[Saved entries]
════

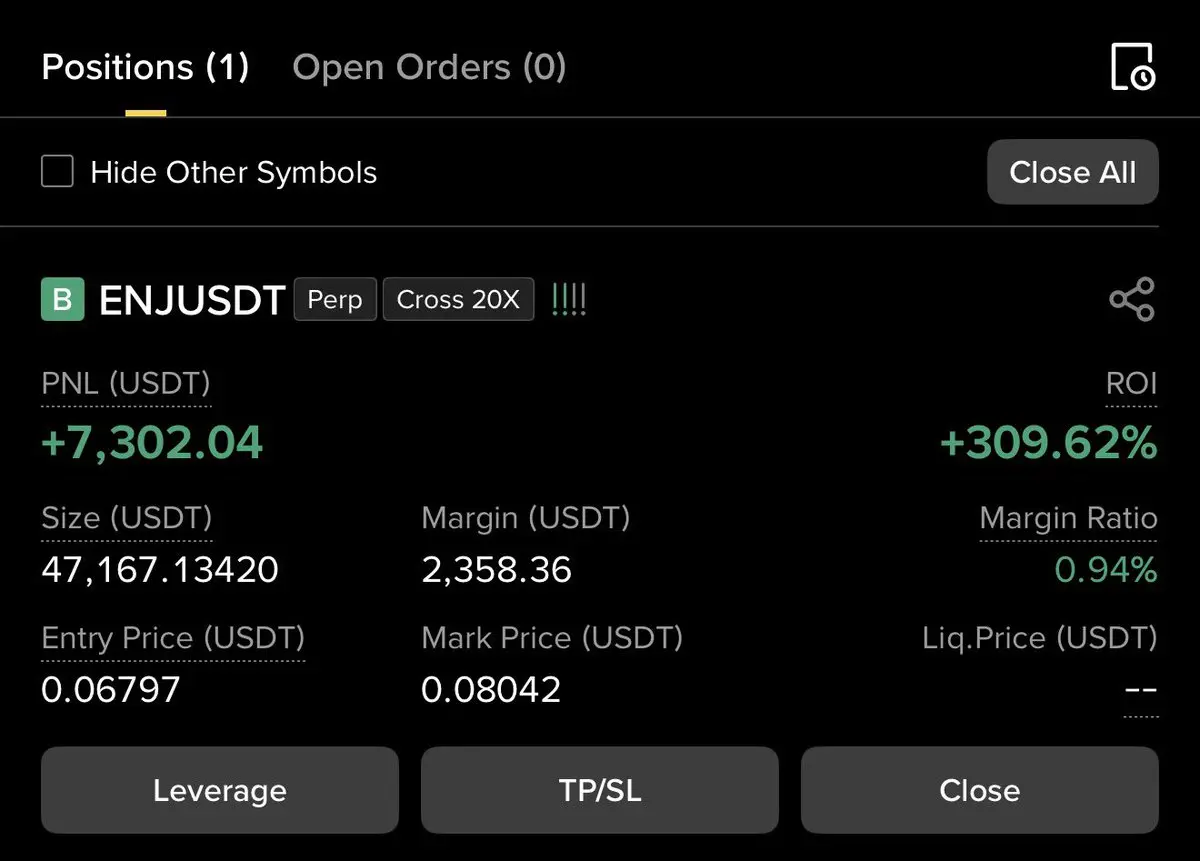Click the Close All button
This screenshot has height=861, width=1200.
click(x=1073, y=172)
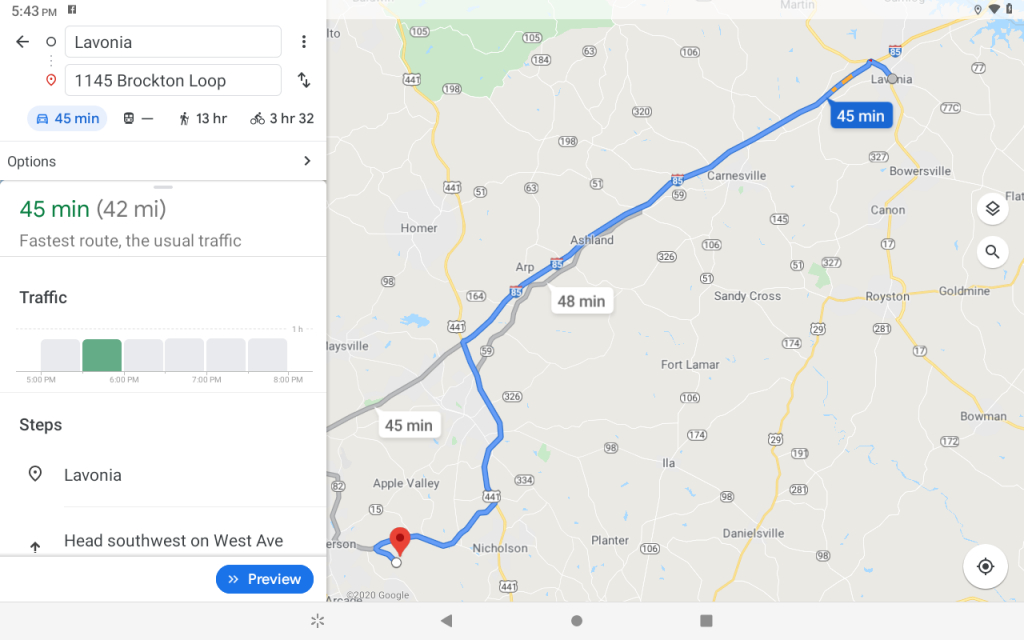Start the route Preview
Image resolution: width=1024 pixels, height=640 pixels.
pos(264,579)
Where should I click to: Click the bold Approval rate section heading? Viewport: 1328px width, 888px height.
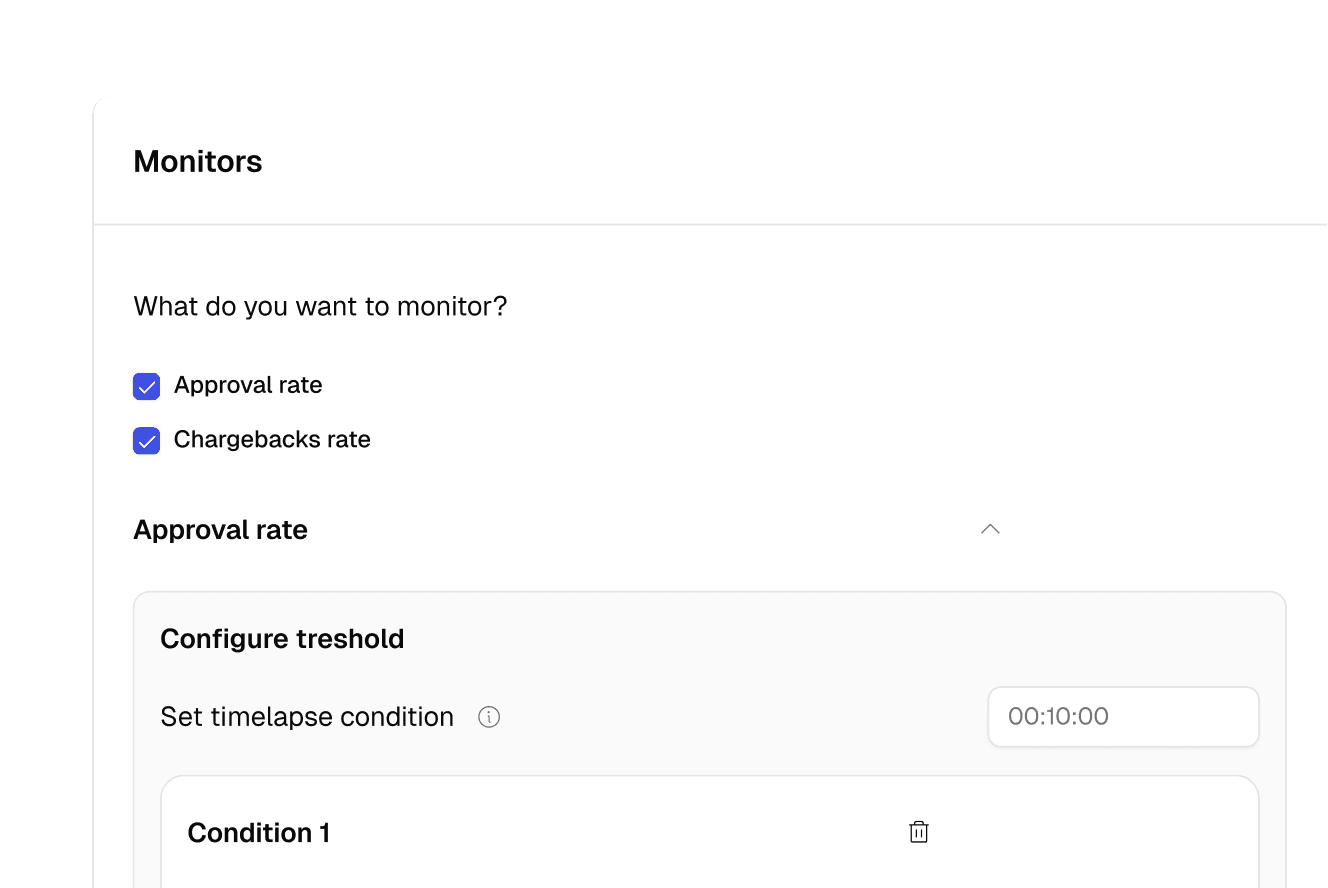220,530
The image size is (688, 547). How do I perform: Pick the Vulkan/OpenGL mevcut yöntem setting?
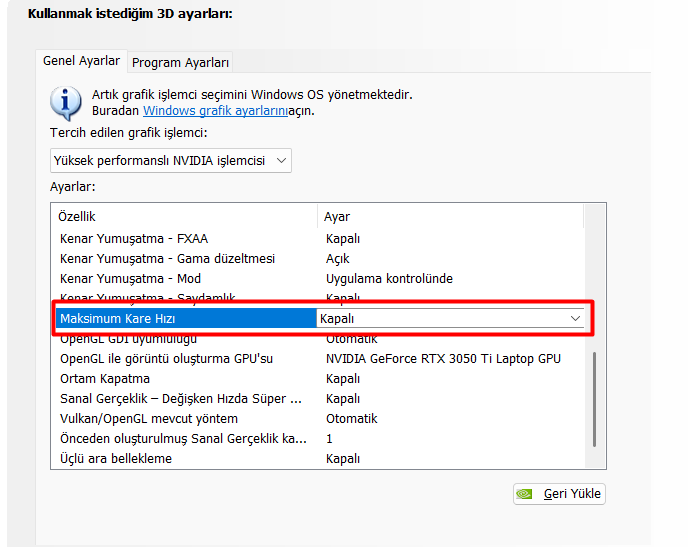[149, 419]
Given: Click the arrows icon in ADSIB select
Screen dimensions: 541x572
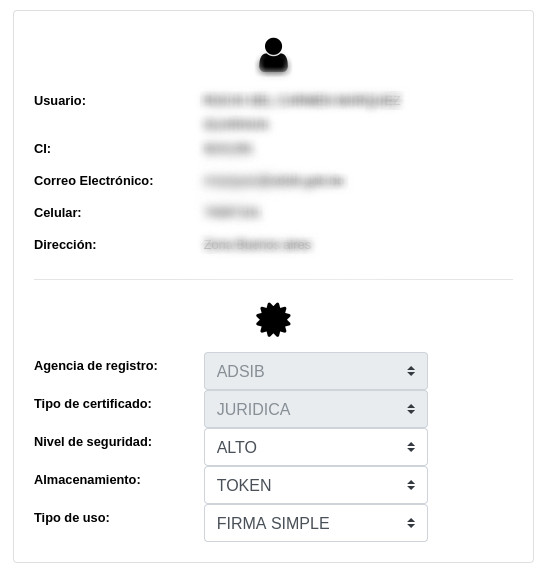Looking at the screenshot, I should pos(411,371).
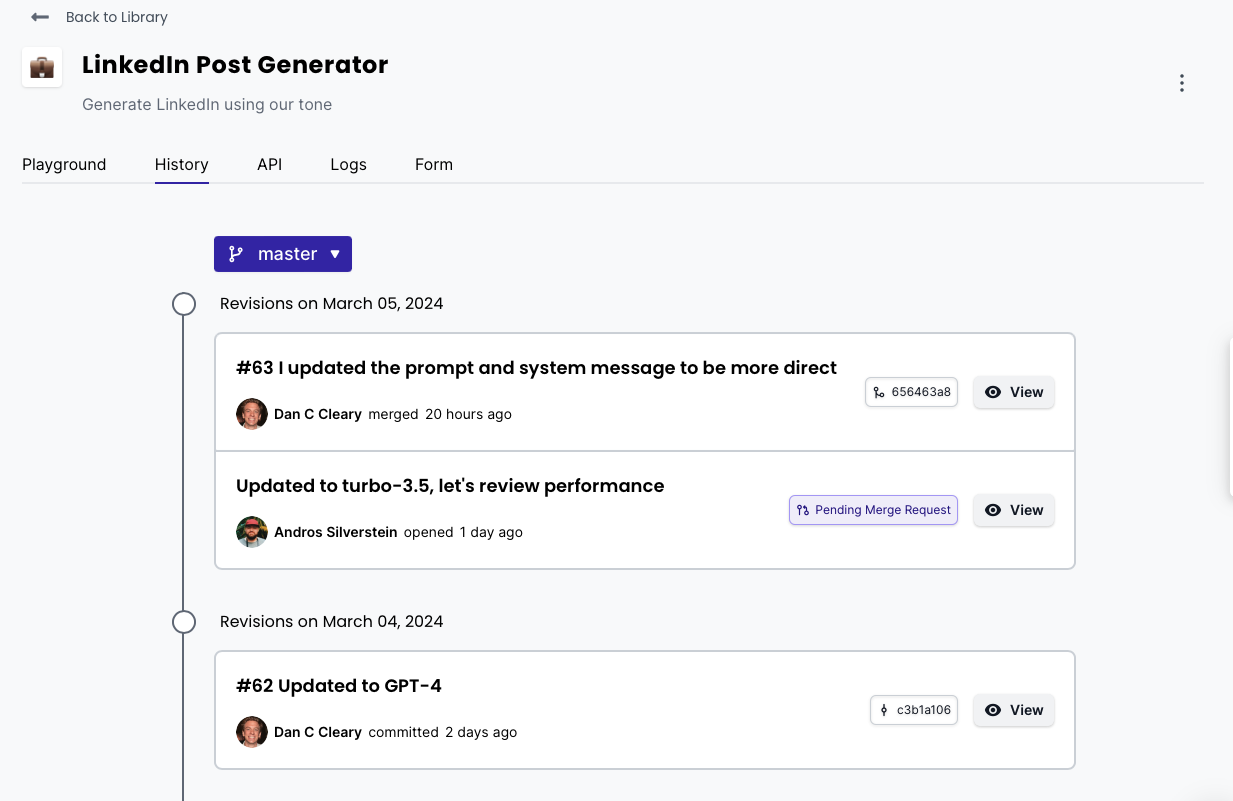This screenshot has height=801, width=1233.
Task: Click the eye icon beside the #63 revision
Action: click(993, 392)
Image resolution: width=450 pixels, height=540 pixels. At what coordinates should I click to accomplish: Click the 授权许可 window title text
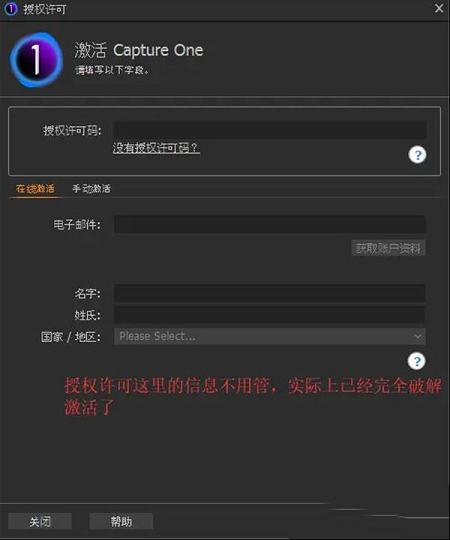click(45, 9)
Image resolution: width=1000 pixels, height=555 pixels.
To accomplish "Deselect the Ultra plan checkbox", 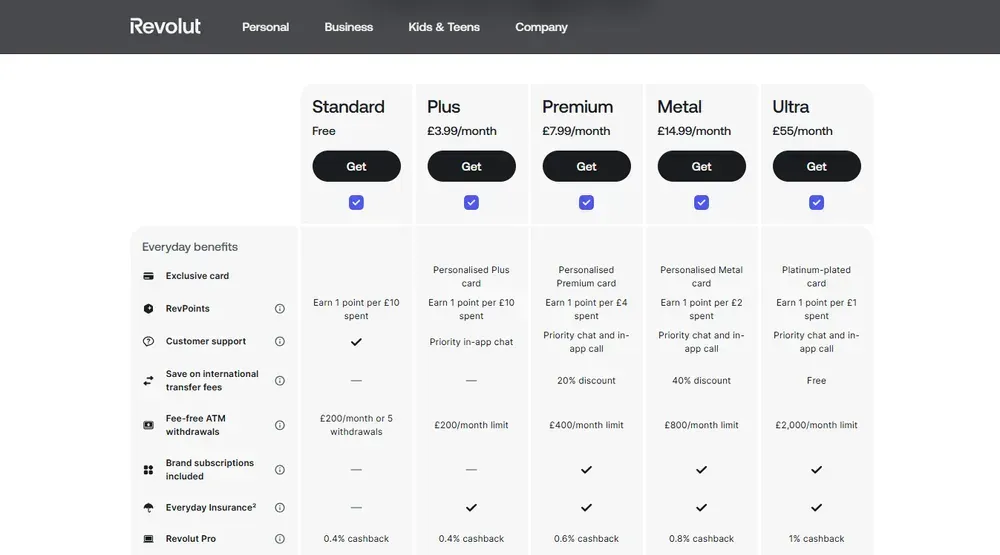I will [816, 202].
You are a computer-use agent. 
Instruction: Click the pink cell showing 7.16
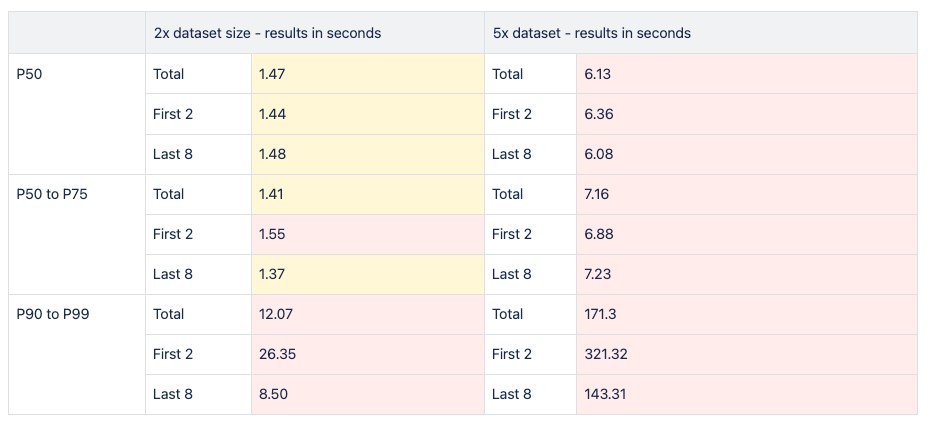pyautogui.click(x=746, y=194)
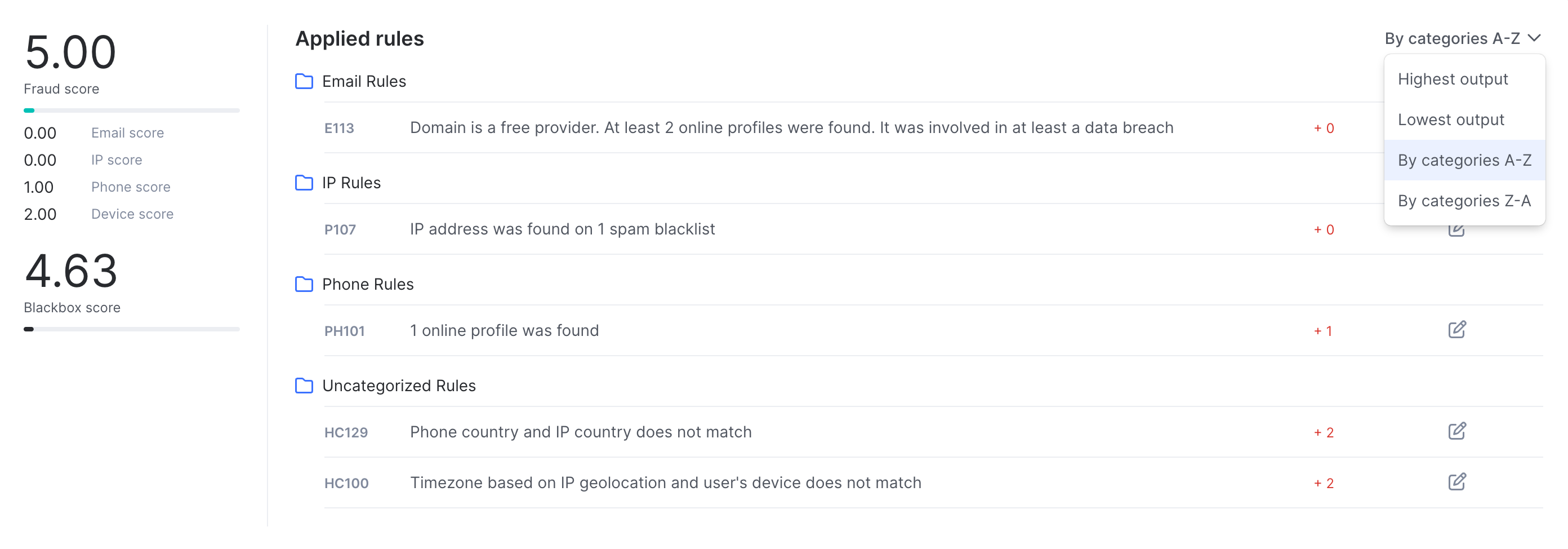Click the Email Rules folder icon
This screenshot has width=1568, height=549.
(x=304, y=81)
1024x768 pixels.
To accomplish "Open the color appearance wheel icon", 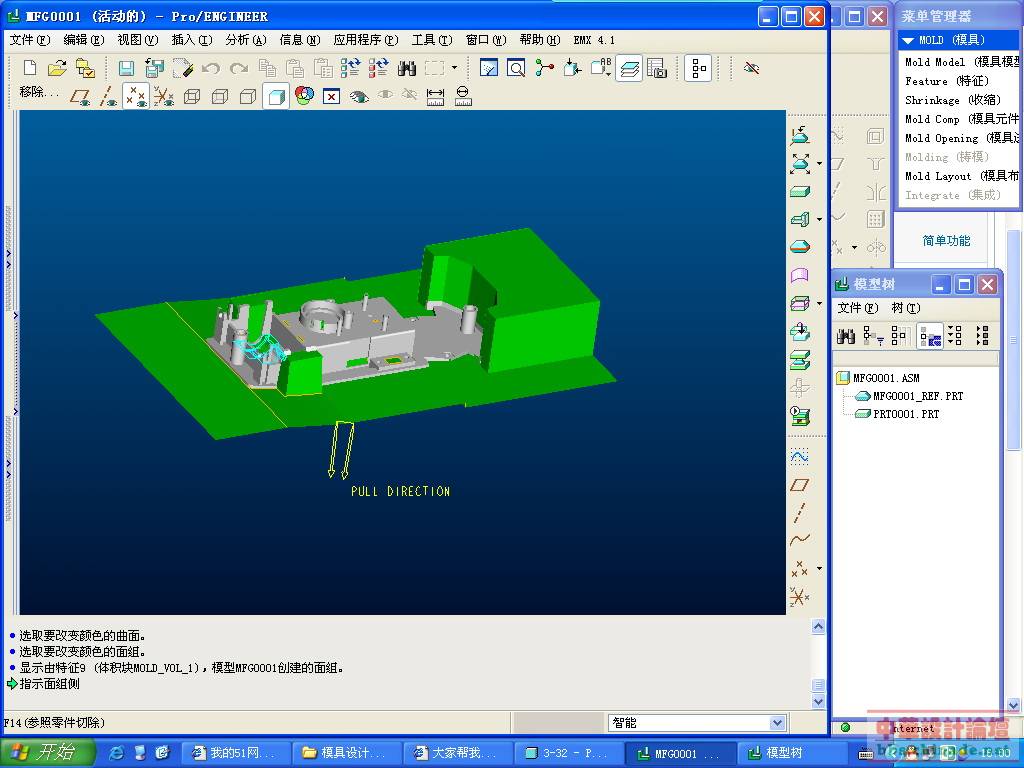I will click(x=304, y=96).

════

*Requirement*
Exactly the lines above, from the one containing "Where should I" down to the one containing "Given: Click the arrows icon in ADSIB select", are to be repeated, including both ends. Pictures are not part of the copy.

*Result of the task*
Where should I click to: Click the bold Approval rate section heading? Viewport: 1328px width, 888px height.
220,530
The image size is (688, 547). How do I perform: Pick the Vulkan/OpenGL mevcut yöntem setting?
[149, 419]
Given: Click the arrows icon in ADSIB select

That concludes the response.